During the Middle Ages, the feudal system, with its emphasis on the soldier-knight class, ushered in a new masculine ideal, the chivalric male (Doyle, p. 30). Unlike the spiritual male ideal, the chivalric male ideal was akin to the epic male with its emphasis on the warrior-knight who possessed great physical strength, warfare skills, loyalty to his king or liege lord, and a chivalric devotion to his lady (Doyle). The knight was expected to idealize a woman to the point of adoration, much like the reverence accorded the Virgin Mary by Christians. The ideal of manhood found its fullest expression in the person of Lancelot of the Arthurian legend. Lancelot embodied all of the chivalric masculine ideals of physical strength, skill in war, devotion to king, and chivalric love of his lady. In most instances, this courtly love was not acted out sexually; however, it had a fantasized sensuality aspect to it.

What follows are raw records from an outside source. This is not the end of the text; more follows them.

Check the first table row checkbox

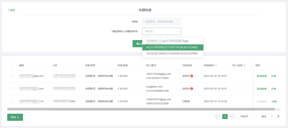(x=11, y=76)
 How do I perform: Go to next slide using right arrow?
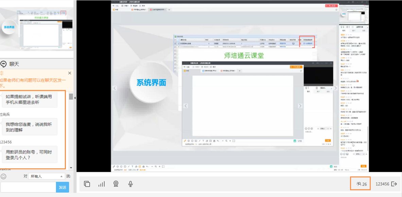335,88
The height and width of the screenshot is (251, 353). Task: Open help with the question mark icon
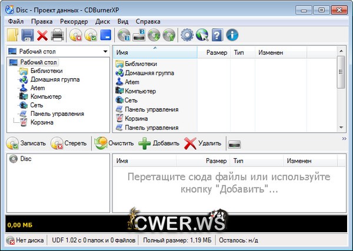click(217, 36)
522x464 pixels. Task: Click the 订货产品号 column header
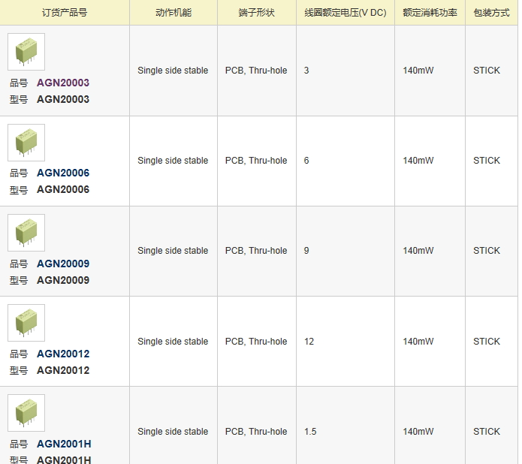pos(65,13)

Sixteenth century England saw the emergence of the Renaissance male model (Doyle). The Renaissance revitalized the virtues of learning, and the populace became increasingly independent in its thinking and inquisitive about the world around them. The model man “who sought intellectual goals that would free him from the restraints of a dogmatic church authority” (Doyle, p. 31) replaced the chivalric, warrior-knight masculine ideal. The quintessential Renaissance man was Michelangelo, an intellectual master in both the arts and sciences, who flourished under the patronage of the Catholic Church. Best known as a sculptor, he was famous for his painting of the ceiling of the Vatican’s Cistine Chapel and for his experimental drawings of the human anatomy and bird wings that anticipated modern medicine and flight respectively.
According to Doyle, the Renaissance man had a dark side. Complex and introspective, he was a person who was sometimes beset with internal angst and conflict. William Shakespeare captured the tragedy of this masculine model in his literary characters of Hamlet, Macbeth, and Lear, dark, brooding protagonists who experienced great personal tragedy and degradation.